Consigne 1 |
D'après le texte sur la rupture brutale d'une relation commerciale établie, dans quels secteurs d'activité doit travailler la personne qui rompt la relation ? Citez-les tous.
Consigne 2 |
Poursuivez le texte sur la rupture brutale d'une relation commerciale établie après sa dernière phrase.

La sanction de la rupture brutale d’une relation commerciale établie est régie par l’article L442-1, II du Code de commerce, qui a remplacé l’article L442-6, I, 5° du Code de commerce modifié par la loi PACTE (loi pour la croissance et la transformation des entreprises) du 22 mai 2019.
L’article 1210 du Code civil modifié par l’ordonnance du 10 février 2016 dispose en effet que “les engagements perpétuels sont prohibés”.
En effet, les cocontractants doivent pouvoir mettre fin au contrat. Il existe différents moyens légalement utilisables pour y parvenir. Tel est notamment le cas de la rupture unilatérale du contrat. Cependant, cette rupture unilatérale est soumise à certaines conditions. Lorsqu’il s’agit des relations contractuelles B2B, le Code de commerce instaure une règle spécifique sanctionnant le caractère brutal et dépourvu de préavis suffisant d’une telle rupture unilatérale.
SECTEURS D’ACTIVITÉ DE L’AUTEUR DE LA RUPTURE BRUTALE D’UNE RELATION COMMERCIALE ÉTABLIE
Selon l’article L442-1, II du Code de commerce, la rupture brutale d’une relation commerciale établie doit venir d’une personne exerçant des activités de production, de distribution ou de services.

Extrait de données |
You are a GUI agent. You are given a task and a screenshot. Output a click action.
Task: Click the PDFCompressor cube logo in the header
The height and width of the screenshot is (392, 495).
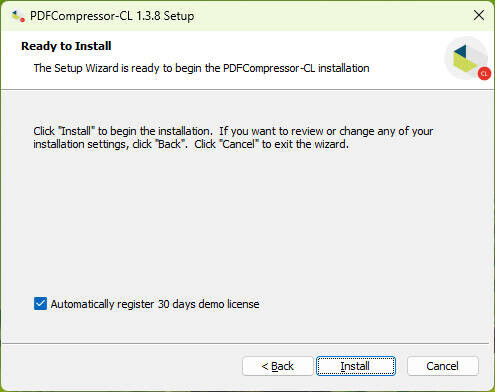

Réponse 1 |
La production, la distribution et les services.

Réponse 2 |
Certaines prestations intellectuelles ne peuvent être regardées comme entrant dans le cadre d’une relation commerciale établie, comme :
- La relation entre un médecin et sa clinique (Cour de cassation, Chambre commerciale, 23 octobre 2007, n°06-16.774) ;
- La relation entre une société d’avocats et son client (Cour de cassation, Chambre commerciale, 24 novembre 2015, n°14-22.578) ;
- La relation entre un dentiste-prothésiste et son fournisseur (Cour de cassation, Chambre commerciale, 31 mars 2021, n°19-16.139) ;
- Il en va de même des médecins, notaires et conseils en propriété industrielle ainsi que des experts-comptables (Cour de cassation, Chambre commerciale, 10 février 2021, n°19-10.306).
Echappent également à l’application de l’article L. 442-1, II du code de commerce les relations pour lesquelles la durée du préavis est spécialement réglementée, comme le contrat d’agence commerciale (article L. 134-11 du code de commerce) ou celui du transport relevant de la LOTI (Cour de cassation, chambre commerciale, 22 septembre 2015, n°13-27.726 : « […] l’article L. 442-6, I, 5°, du code de commerce ne s’applique pas à la rupture des relations commerciales de transports publics routiers de marchandises exécutés par des sous-traitants lorsque le contrat-cadre liant les parties se réfère expressément au contrat type institué par la LOTI, qui prévoit en son article 12.2 la durée des préavis de rupture »).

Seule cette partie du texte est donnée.